━━━ Material provided ━━━

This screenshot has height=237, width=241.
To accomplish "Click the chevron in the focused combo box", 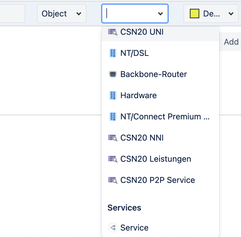I will (x=160, y=14).
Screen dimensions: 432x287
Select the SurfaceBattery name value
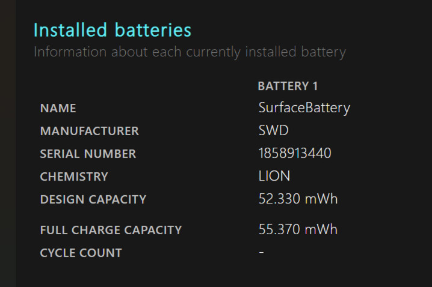tap(304, 108)
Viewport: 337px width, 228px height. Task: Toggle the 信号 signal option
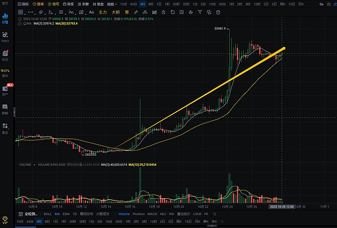[54, 3]
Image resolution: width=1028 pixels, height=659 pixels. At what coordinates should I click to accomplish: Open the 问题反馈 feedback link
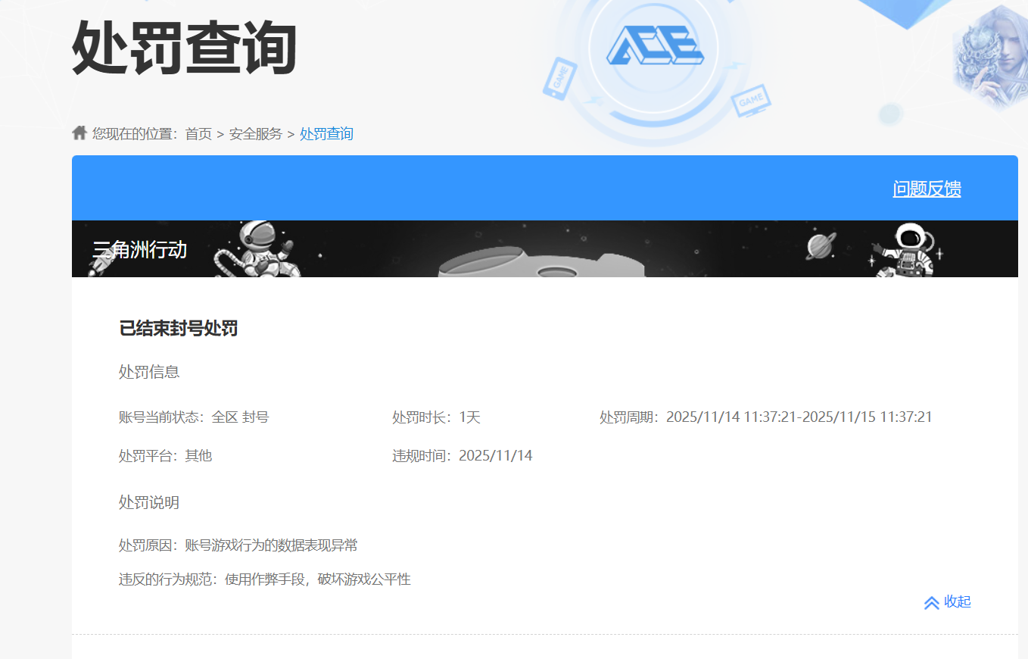point(927,189)
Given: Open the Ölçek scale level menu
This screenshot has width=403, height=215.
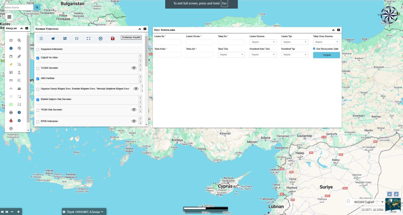Looking at the screenshot, I should pyautogui.click(x=84, y=212).
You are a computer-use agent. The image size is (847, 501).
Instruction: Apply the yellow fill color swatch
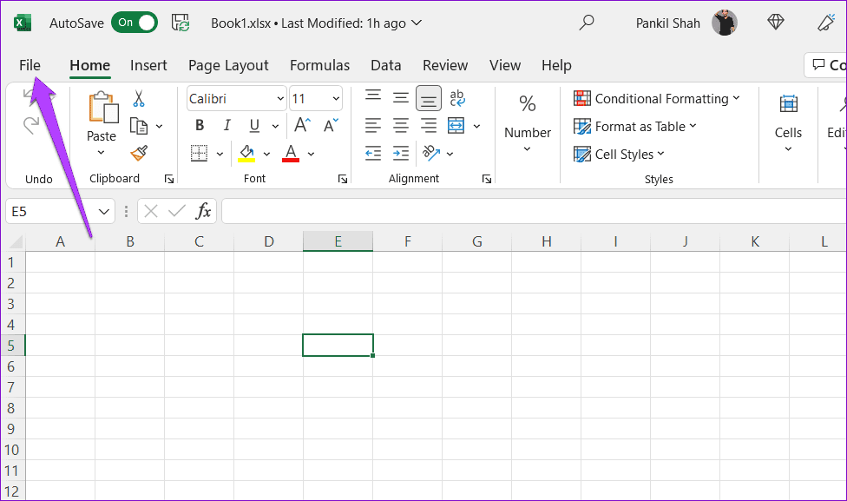[246, 154]
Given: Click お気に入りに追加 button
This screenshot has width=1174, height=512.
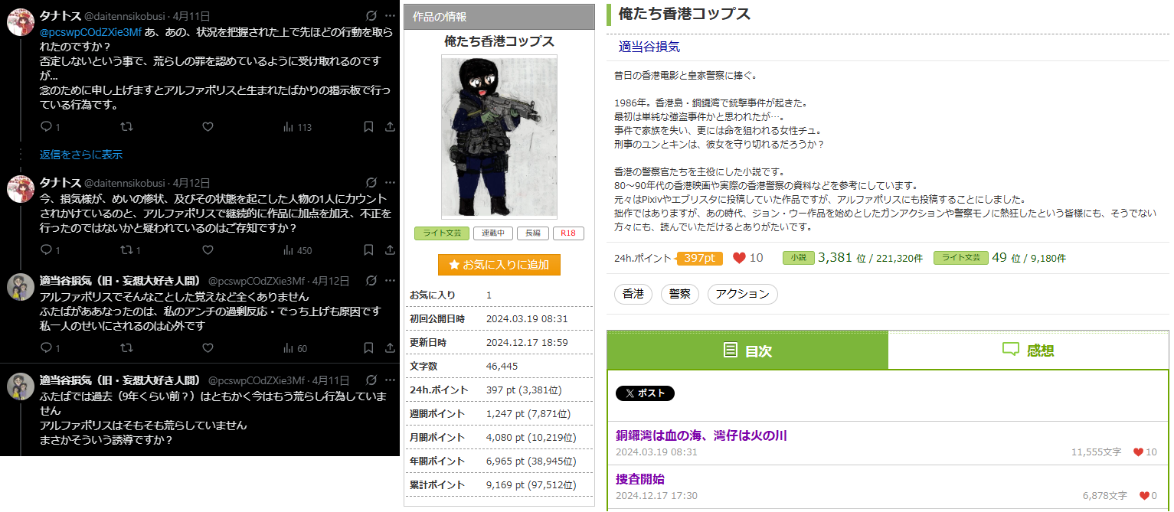Looking at the screenshot, I should pos(499,265).
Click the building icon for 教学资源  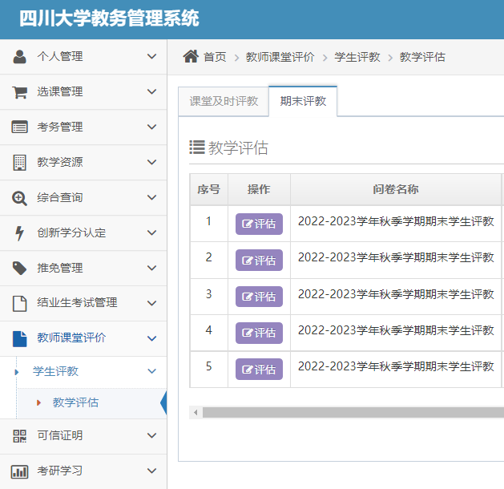pos(19,162)
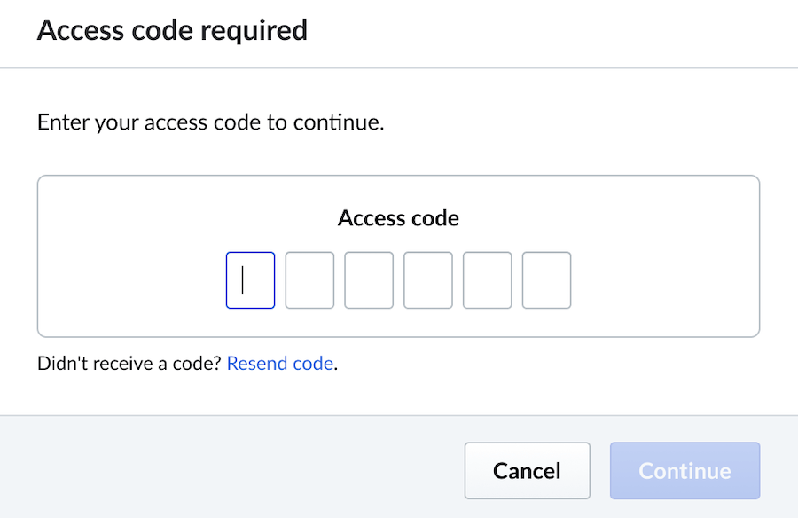Image resolution: width=798 pixels, height=518 pixels.
Task: Submit the code with the blue Continue button
Action: (685, 471)
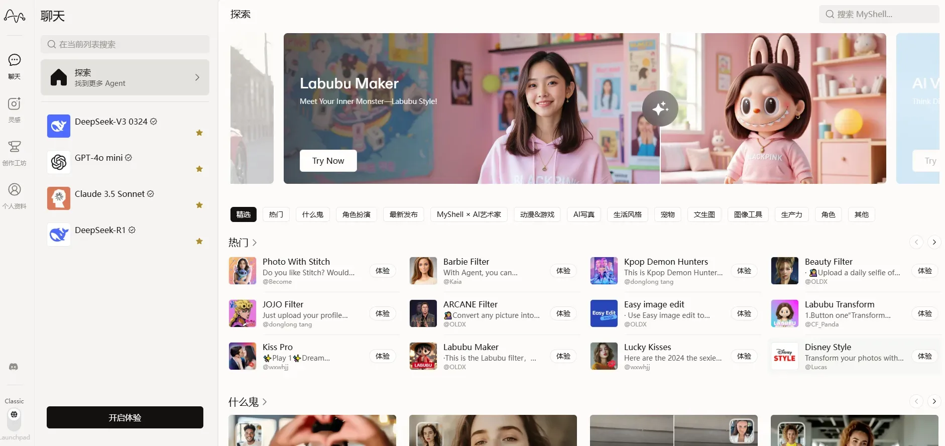Expand the 热门 section heading

coord(243,243)
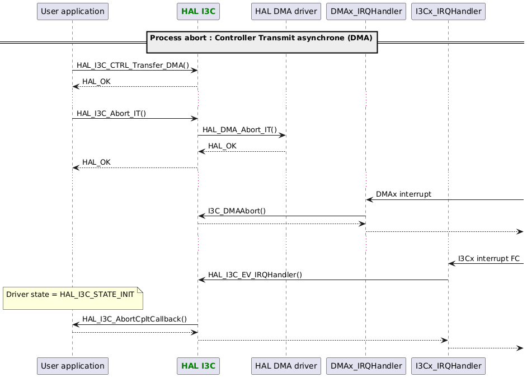The image size is (527, 377).
Task: Click the HAL_I3C_Abort_IT() message label
Action: (111, 113)
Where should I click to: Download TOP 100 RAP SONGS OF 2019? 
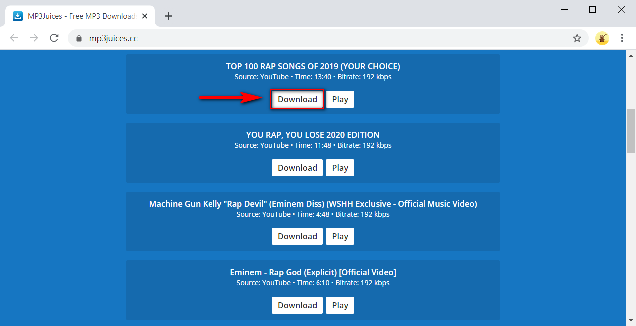pos(297,99)
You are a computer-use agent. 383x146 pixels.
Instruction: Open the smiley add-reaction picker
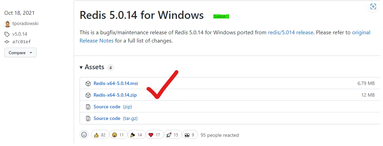tap(84, 135)
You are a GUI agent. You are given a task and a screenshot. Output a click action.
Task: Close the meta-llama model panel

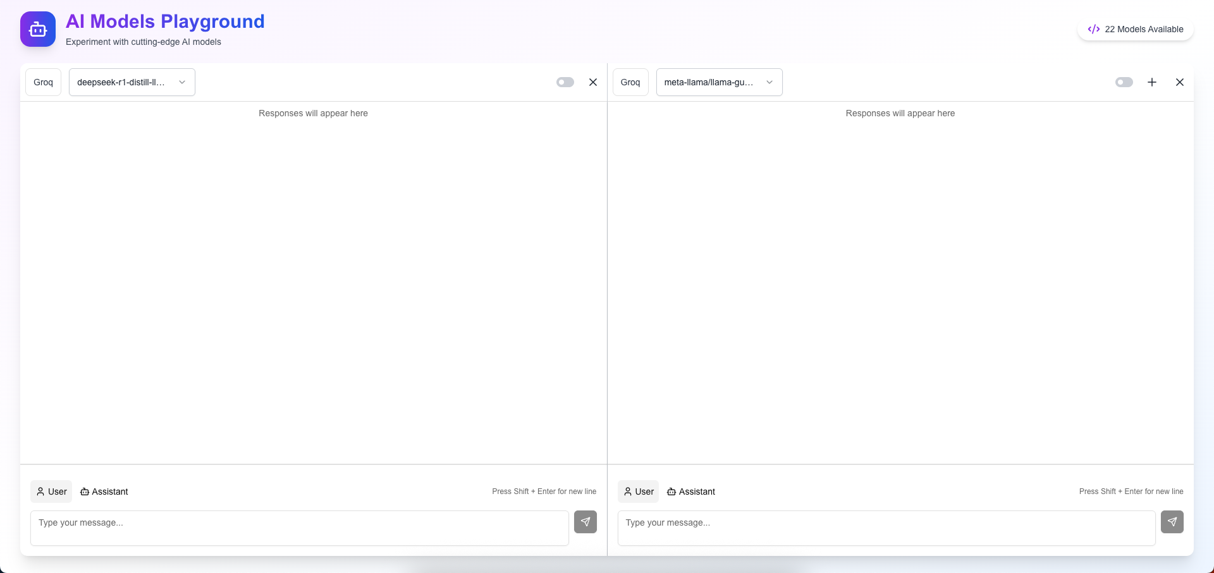1179,82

━━━

### Task item
Which lines of the records contain the word "computer"? Copy each of them.

### Final answer
You are a computer-use agent. The image size is (847, 501).
You are a computer-use agent. 383x146 pixels.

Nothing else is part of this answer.